The mission in Afghanistan is to leave. President Obama has signaled since late last year that his Afghanistan strategy was shifting into reverse; with the full cost of America’s boondoggle in Central Asia finally coming clear, withdrawal is the only victory left to claim. From the president’s speech in Afghanistan yesterday:
Today, I signed an historic agreement between the United States and Afghanistan that defines a new kind of relationship between our countries – a future in which Afghans are responsible for the security of their nation, and we build an equal partnership between two sovereign states; a future in which the war ends, and a new chapter begins. (Emphasis mine)
The Bushies, you’ll remember, never allowed the prospect of an end to their “War on Terror.” They enlarged it wherever possible, most notably in Iraq, but within months of 9/11 it was clear that al-Qaeda was low on their list of priorities. By contrast, President Obama has kept a laserlike focus on the various remaining elements of Osama bin Laden’s organization, and foresees an end to the war:
But over the last three years, the tide has turned. We broke the Taliban’s momentum. We’ve built strong Afghan Security Forces. We devastated al Qaeda’s leadership, taking out over 20 of their top 30 leaders. And one year ago, from a base here in Afghanistan, our troops launched the operation that killed Osama bin Laden. The goal that I set – to defeat al Qaeda, and deny it a chance to rebuild – is within reach. (Emphasis mine)
One of the more annoying caricatures of the current president — one drawn mainly by the pacifist fringe — is that Obama is “worse than Bush” because he has pursued al-Qaeda with such ferocity. Mind you, the 2001 Authorization for Use of Military Force (AUMF) was aimed directly at al-Qaeda, but the conspriatorially-minded doubt that a nebulous war can be declared won by presidential announcement — even though every war’s end ever was just as subjective.
President Obama has not used the phrase “War on Terror,” and ordered his staff to never use the word. Instead, “Global Stability Operations” has provided a benign title to the continued focus on finding and destroying al-Qaeda. Meanwhile, his administration has made outreach efforts to the Taliban, the Muslim Brotherhood, and countless Islamist organizations that are not al-Qaeda. That is hardly the description of a clash of civilizations: it is a war on al-Qaeda.
Of course, the Taliban refuse political solutions thus far. But they have picked their own separate fight with the United States, NATO allies, and Afghanistan, and so become a separate peace to win. Bear in mind that more than three thousand Afghans died of terrorism (.PDF) last year — about the same number of Americans who died on 9/11.

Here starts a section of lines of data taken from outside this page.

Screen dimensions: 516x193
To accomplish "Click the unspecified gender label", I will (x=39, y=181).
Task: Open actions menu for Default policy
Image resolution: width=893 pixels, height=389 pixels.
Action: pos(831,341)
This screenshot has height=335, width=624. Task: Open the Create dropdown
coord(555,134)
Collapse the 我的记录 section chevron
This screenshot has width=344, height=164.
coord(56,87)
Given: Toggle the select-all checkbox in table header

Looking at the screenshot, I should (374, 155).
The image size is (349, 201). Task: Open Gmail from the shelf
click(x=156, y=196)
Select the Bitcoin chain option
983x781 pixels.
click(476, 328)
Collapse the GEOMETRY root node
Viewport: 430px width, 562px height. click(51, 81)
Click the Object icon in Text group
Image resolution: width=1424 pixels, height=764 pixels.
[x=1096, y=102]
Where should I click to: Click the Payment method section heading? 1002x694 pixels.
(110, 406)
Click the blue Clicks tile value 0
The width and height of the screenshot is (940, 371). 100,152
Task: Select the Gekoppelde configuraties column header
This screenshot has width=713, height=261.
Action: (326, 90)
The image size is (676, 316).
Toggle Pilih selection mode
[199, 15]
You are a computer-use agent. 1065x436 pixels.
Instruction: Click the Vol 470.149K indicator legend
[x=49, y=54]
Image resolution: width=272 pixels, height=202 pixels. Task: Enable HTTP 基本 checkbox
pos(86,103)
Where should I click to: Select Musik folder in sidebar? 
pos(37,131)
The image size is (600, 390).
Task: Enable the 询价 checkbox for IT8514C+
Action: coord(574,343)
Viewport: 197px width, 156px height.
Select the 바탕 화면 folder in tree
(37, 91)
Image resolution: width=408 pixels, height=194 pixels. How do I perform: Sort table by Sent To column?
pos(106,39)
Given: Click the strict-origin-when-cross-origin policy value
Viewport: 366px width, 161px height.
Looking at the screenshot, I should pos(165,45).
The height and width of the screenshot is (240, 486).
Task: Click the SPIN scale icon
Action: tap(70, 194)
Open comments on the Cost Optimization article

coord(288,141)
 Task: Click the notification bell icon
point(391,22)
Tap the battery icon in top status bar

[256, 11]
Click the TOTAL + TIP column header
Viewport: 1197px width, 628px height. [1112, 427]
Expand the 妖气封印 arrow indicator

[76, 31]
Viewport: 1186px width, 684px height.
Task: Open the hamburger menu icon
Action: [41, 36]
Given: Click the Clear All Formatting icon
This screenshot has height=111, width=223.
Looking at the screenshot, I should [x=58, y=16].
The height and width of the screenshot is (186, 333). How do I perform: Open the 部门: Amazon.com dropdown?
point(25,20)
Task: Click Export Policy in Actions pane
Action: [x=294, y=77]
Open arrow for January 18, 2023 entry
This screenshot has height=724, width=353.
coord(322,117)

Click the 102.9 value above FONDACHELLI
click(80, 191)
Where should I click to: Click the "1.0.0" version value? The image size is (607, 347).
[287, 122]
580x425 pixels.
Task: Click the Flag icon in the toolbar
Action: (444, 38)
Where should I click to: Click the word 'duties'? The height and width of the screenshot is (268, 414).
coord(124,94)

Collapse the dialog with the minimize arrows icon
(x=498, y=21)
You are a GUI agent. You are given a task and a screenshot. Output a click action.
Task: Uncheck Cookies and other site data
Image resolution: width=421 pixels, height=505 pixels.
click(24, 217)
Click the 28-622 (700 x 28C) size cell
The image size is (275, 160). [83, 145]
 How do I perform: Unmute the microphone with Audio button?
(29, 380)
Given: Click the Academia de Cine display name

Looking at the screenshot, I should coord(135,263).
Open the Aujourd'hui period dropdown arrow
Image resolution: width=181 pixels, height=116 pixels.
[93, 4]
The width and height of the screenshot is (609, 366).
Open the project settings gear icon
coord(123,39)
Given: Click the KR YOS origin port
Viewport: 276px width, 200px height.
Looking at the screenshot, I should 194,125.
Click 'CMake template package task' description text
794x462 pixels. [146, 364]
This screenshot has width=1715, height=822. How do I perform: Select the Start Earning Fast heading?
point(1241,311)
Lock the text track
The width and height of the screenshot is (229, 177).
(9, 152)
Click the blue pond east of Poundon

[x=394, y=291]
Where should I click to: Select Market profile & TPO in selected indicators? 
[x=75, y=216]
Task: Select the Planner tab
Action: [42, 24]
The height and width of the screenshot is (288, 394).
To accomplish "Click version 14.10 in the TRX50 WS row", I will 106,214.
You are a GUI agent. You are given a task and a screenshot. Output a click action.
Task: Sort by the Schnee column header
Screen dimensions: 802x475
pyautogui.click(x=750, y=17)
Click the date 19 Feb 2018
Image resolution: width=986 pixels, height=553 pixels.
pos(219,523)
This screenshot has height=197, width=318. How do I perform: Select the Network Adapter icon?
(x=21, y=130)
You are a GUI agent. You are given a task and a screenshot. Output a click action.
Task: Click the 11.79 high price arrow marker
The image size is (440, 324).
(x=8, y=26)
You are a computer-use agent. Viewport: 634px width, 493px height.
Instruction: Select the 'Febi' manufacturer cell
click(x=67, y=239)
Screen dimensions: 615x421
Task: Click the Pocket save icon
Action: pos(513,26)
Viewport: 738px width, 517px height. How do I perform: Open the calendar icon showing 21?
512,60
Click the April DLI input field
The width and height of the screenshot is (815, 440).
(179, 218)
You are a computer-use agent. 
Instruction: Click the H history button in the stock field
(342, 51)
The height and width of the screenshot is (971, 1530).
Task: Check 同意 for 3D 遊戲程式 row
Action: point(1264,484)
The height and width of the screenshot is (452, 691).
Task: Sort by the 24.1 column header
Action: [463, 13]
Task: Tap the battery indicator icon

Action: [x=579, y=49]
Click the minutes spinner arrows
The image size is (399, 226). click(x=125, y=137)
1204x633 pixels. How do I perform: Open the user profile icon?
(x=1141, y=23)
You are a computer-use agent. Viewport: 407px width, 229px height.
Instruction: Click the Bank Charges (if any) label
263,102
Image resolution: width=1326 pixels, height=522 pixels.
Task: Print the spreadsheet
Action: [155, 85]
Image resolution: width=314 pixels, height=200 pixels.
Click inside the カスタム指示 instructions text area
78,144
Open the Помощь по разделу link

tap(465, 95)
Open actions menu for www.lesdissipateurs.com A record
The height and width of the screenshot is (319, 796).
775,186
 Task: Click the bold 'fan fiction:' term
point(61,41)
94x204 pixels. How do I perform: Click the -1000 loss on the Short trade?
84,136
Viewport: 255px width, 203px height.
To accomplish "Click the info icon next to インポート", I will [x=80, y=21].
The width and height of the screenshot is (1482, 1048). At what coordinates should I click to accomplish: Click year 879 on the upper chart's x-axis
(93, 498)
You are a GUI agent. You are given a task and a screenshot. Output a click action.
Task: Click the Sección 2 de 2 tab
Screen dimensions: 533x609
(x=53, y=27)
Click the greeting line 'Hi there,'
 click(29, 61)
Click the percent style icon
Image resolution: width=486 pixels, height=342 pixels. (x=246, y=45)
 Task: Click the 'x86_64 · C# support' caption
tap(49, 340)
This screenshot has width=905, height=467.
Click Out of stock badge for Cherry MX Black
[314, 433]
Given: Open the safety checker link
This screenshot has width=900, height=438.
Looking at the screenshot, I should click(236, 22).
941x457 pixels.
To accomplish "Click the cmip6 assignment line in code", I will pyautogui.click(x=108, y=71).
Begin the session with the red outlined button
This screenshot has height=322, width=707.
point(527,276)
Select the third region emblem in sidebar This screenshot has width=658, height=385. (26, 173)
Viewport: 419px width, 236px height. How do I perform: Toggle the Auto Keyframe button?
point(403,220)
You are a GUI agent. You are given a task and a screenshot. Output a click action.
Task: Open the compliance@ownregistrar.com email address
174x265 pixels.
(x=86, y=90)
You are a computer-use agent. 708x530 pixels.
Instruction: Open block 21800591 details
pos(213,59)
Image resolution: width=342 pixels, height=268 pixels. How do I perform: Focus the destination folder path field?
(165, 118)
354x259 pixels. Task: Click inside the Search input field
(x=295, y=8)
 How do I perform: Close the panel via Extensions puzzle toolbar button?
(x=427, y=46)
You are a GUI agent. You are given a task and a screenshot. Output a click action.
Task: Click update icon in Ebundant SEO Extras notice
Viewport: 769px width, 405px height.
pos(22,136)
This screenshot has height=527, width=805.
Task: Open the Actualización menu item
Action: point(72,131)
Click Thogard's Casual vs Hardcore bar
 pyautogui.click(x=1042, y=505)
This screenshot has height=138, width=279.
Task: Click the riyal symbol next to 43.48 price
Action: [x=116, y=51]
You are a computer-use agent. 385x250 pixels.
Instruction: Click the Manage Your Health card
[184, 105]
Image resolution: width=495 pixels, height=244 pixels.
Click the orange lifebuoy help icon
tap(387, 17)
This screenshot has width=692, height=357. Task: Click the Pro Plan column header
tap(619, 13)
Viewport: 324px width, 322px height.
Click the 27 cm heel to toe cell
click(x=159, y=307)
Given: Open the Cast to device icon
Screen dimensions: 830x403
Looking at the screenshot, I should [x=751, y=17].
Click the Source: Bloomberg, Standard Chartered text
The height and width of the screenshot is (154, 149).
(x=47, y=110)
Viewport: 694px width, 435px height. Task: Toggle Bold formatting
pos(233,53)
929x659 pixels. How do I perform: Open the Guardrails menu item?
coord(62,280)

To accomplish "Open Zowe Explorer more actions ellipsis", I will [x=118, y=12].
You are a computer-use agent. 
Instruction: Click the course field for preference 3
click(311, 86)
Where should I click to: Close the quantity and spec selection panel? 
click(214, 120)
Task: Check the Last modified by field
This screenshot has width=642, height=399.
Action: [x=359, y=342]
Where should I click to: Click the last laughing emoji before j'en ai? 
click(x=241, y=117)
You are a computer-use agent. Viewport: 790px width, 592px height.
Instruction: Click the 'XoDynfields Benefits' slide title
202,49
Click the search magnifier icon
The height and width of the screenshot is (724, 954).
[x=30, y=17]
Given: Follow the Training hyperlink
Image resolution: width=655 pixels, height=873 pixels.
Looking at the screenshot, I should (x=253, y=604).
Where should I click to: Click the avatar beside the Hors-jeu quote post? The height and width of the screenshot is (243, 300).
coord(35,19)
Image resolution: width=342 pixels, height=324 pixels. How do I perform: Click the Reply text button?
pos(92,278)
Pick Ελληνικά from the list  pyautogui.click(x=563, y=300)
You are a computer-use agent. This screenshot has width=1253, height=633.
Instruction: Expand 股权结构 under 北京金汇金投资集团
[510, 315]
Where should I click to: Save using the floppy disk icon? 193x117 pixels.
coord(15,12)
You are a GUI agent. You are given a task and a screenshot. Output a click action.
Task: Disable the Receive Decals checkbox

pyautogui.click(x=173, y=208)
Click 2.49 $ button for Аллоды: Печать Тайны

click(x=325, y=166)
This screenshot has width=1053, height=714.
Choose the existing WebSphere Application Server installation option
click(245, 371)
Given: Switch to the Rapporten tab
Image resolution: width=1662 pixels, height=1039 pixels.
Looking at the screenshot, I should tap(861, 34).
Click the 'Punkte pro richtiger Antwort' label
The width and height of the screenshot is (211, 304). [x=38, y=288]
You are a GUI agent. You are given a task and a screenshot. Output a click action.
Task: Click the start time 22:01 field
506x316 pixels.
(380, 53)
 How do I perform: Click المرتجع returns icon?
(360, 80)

Deputy National Security Advisor for Homeland Security and Counterterrorism John O. Brennan described the metrics of success in Operation Global Stability the other day:
In Pakistan, al-Qa’ida’s leadership ranks have continued to suffer heavy losses. This includes Ilyas Kashmiri, one of al-Qa’ida’s top operational planners, killed a month after bin Laden. It includes Atiyah Abd al-Rahman, killed when he succeeded Ayman al-Zawahiri as al-Qa’ida’s deputy leader. It includes Younis al-Mauritani, a planner of attacks against the United States and Europe—until he was captured by Pakistani forces.
With its most skilled and experienced commanders being lost so quickly, al-Qa’ida has had trouble replacing them. This is one of the many conclusions we have been able to draw from documents seized at bin Laden’s compound, some of which will be published online, for the first time, this week by West Point’s Combating Terrorism Center. For example, bin Laden worried about—and I quote—“the rise of lower leaders who are not as experienced and this would lead to the repeat of mistakes.”
Al-Qa’ida leaders continue to struggle to communicate with subordinates and affiliates. Under intense pressure in the tribal regions of Pakistan, they have fewer places to train and groom the next generation of operatives. They’re struggling to attract new recruits. Morale is low, with intelligence indicating that some members are giving up and returning home, no doubt aware that this is a fight they will never win. In short, al-Qa’ida is losing, badly. And bin Laden knew it. In documents we seized, he confessed to “disaster after disaster.” He even urged his leaders to flee the tribal regions, and go to places, “away from aircraft photography and bombardment.”
For all these reasons, it is harder than ever for the al-Qa’ida core in Pakistan to plan and execute large-scale, potentially catastrophic attacks against our homeland. Today, it is increasingly clear that—compared to 9/11—the core al-Qa’ida leadership is a shadow of its former self. Al-Qa’ida has been left with just a handful of capable leaders and operatives, and with continued pressure is on the path to its destruction. And for the first time since this fight began, we can look ahead and envision a world in which the al-Qa’ida core is simply no longer relevant. (Emphasis mine)
This is exactly the opposite of neoconservative dreams of “the long war.” Soon, the Taliban conflict will be Afghanistan’s fight — which is exactly as things should be, and might have been years ago if only a different set of priorities had been in power.